One of the main reasons I wanted to join a photography forum was to do things like a film swap!
By this I mean, I'll shoot a roll of film (underexposed 1 full stop), rewind, then pull the leader back out. Next, I'd send the roll to someone else who will reload the roll and expose over my images, or vice versa. The process could be modified to include 3 or 4 different artists on the same roll, though a double exposure would be optimal, in my opinion. The finished images would be scanned and shared, hopefully full of "happy accidents" =]
I'm going to be setting up a PO box for this purpose (and would encourage others participating to do so, for security reasons). 
I shoot B&W, which is easiest for this purpose due to it's wide exposure latitude, but would be willing to try color as well. I could develop the roll myself and scan it, or the other artist can if they desire, I am not picky.
If this is something that interests you, please reply or send a private message, your help is greatly appreciated!


----------



## Cruzingoose (Dec 16, 2011)

Sounds like fun, but I would probably go 1 stop under for each known swap. If two people are shooting, each should shoot 1 stop under, three people, 2 stops under. The exposure is cumulative. It would probably help to have a similar subject also.


----------



## michaeljamesphoto (Dec 16, 2011)

Of course, the one stop under was assuming that there were only two photographers involved. And similar subject would be cool, but I am going for the randomness of the images really. I've done double exposures like this before without the swap, and have been very pleased with the random results, I just wanted to take it to the next level by introducing not only a different photographer but an entirely different location


----------



## designerfoo (Dec 16, 2011)

count me in!


----------



## babechik232 (Jan 19, 2012)

Sounds really cool!


----------



## harriknight (Feb 5, 2012)

This sounds really awesome; I'm in! :mrgreen:


----------



## Jmahr2 (Feb 28, 2012)

I'm game!
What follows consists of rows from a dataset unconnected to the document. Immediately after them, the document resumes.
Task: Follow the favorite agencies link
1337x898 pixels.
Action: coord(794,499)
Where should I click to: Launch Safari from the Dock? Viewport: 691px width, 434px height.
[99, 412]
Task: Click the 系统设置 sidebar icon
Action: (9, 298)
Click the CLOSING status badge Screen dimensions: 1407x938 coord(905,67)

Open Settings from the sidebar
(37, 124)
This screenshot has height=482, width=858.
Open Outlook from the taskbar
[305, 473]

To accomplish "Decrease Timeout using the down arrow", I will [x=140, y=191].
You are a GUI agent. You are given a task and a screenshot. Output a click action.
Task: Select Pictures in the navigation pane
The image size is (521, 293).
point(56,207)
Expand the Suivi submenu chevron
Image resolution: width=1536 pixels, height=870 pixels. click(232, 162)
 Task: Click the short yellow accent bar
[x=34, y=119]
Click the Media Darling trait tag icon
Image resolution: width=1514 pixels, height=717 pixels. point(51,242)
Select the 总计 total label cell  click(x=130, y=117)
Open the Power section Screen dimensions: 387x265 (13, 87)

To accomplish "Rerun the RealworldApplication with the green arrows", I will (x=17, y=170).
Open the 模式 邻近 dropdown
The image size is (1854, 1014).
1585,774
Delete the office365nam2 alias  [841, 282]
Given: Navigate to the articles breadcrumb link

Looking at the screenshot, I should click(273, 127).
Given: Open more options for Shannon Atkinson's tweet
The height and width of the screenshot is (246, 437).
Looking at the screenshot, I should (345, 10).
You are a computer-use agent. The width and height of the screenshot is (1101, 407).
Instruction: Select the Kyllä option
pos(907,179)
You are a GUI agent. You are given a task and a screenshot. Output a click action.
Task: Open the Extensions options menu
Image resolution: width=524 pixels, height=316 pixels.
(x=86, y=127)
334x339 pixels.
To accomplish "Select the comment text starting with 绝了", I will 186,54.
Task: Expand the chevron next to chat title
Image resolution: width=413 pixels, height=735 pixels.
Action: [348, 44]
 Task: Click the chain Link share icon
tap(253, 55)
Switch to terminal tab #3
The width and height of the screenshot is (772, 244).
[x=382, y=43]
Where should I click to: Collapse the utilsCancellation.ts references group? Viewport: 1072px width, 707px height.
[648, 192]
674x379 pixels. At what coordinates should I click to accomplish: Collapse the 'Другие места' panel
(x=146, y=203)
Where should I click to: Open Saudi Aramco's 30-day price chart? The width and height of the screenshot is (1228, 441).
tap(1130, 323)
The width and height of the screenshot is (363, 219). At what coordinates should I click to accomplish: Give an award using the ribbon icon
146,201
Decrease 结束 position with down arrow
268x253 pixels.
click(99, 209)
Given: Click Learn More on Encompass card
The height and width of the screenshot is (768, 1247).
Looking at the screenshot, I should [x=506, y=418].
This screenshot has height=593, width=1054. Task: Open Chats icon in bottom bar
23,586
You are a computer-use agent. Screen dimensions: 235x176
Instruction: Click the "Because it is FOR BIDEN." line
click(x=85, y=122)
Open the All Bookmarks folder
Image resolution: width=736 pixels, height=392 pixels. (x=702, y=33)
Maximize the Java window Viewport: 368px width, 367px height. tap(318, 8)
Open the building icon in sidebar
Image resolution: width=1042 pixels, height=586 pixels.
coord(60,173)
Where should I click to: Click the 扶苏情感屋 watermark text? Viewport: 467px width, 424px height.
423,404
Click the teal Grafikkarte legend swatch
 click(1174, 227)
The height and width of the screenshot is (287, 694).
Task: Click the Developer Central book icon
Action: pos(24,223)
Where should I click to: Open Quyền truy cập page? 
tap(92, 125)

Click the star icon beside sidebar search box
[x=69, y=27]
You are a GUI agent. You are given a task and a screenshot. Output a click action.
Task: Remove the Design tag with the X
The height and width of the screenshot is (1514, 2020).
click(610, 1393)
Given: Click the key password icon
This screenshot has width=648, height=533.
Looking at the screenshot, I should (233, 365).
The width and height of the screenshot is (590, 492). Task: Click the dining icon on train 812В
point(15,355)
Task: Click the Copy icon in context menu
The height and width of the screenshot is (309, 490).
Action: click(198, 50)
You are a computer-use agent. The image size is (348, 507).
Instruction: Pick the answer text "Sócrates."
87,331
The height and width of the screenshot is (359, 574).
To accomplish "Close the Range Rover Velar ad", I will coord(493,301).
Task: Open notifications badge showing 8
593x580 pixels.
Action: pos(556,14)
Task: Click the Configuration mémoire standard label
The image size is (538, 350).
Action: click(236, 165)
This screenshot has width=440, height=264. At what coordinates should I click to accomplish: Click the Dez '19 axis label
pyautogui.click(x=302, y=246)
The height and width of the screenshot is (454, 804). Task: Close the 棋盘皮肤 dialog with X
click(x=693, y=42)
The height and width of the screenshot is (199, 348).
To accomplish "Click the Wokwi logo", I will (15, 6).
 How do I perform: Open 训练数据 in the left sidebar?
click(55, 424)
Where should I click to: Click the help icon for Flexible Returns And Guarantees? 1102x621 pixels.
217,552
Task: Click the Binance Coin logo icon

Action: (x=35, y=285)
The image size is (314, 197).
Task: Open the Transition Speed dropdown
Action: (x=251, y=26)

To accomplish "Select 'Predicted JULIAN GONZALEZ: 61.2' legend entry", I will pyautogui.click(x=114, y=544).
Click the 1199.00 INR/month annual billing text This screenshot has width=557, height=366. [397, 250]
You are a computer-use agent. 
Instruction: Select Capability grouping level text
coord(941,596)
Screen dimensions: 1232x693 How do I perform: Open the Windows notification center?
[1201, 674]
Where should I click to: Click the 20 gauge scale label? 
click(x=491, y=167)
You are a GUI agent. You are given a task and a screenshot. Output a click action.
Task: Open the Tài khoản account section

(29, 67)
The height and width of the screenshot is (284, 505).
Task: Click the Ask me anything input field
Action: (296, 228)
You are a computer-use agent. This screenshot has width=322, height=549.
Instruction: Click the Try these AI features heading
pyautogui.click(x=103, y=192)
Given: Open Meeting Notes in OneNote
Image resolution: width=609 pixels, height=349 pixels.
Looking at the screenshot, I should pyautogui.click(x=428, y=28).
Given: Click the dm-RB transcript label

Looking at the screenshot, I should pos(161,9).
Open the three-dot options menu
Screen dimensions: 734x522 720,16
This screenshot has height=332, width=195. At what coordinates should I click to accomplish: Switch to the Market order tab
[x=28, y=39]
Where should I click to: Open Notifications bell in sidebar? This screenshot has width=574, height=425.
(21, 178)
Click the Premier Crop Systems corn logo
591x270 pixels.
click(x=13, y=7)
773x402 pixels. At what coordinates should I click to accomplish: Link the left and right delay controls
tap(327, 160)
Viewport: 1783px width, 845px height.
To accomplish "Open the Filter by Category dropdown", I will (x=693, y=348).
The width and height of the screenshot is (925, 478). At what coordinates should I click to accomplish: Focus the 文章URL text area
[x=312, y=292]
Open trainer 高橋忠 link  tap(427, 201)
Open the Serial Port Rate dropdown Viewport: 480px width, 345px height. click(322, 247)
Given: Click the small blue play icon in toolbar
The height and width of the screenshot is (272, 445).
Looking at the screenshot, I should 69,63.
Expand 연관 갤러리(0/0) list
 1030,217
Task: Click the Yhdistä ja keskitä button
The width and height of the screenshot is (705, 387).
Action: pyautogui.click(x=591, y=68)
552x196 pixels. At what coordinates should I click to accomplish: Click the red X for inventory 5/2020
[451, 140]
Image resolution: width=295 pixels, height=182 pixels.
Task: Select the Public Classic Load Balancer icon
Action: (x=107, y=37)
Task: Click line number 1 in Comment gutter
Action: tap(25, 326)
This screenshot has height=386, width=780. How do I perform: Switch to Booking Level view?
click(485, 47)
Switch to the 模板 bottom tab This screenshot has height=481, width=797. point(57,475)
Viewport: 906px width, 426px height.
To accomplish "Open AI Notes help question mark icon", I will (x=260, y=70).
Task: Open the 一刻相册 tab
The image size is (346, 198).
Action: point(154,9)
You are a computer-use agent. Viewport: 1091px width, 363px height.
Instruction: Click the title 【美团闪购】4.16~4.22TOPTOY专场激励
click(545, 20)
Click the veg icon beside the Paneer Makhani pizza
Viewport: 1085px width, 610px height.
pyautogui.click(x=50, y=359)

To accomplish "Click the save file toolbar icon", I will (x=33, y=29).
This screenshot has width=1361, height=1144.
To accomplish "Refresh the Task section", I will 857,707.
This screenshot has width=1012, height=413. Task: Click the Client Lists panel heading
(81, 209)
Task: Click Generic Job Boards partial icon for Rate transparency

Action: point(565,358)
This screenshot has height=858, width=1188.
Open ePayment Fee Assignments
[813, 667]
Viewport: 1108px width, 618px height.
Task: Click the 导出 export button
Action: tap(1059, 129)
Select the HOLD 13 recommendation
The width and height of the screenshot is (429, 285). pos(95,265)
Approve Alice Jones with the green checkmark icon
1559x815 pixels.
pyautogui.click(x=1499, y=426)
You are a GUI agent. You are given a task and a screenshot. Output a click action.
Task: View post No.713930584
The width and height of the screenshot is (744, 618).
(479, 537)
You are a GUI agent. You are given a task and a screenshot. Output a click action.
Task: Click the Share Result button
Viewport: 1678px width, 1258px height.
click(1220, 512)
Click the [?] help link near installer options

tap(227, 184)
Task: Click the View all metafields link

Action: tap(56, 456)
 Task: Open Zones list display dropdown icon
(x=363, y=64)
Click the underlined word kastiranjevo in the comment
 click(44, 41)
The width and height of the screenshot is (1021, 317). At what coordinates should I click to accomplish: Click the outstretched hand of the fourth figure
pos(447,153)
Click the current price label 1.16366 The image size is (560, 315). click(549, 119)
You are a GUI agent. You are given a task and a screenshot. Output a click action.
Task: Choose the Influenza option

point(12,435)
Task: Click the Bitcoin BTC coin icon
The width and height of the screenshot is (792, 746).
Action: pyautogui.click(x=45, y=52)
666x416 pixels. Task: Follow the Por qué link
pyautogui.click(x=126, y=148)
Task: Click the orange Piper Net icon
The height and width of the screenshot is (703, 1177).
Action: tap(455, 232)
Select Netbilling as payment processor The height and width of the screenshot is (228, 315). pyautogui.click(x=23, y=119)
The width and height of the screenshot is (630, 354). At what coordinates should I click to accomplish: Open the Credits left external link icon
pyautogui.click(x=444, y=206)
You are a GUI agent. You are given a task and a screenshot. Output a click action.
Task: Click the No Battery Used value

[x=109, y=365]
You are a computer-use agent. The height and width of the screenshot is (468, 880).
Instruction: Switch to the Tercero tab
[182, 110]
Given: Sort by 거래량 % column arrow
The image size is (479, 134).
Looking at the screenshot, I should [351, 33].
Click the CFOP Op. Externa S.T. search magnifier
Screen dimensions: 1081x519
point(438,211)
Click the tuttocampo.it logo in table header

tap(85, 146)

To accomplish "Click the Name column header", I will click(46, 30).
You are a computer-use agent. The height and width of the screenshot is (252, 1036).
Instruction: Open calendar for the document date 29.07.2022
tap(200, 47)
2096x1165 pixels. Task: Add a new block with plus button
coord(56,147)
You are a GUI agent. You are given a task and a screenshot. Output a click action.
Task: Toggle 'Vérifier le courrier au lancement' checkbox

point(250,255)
I have a bunch of fujichrome that I need to use up


----------



## gsgary (Feb 29, 2012)

How are you going to get the frames to line up ? you will probably end up with 1 frame the full length of the film


----------



## michaeljamesphoto (Mar 21, 2012)

Sorry everyone! I've been super busy with school and everything, once I get a break I'll get around to sending film out to all of you


----------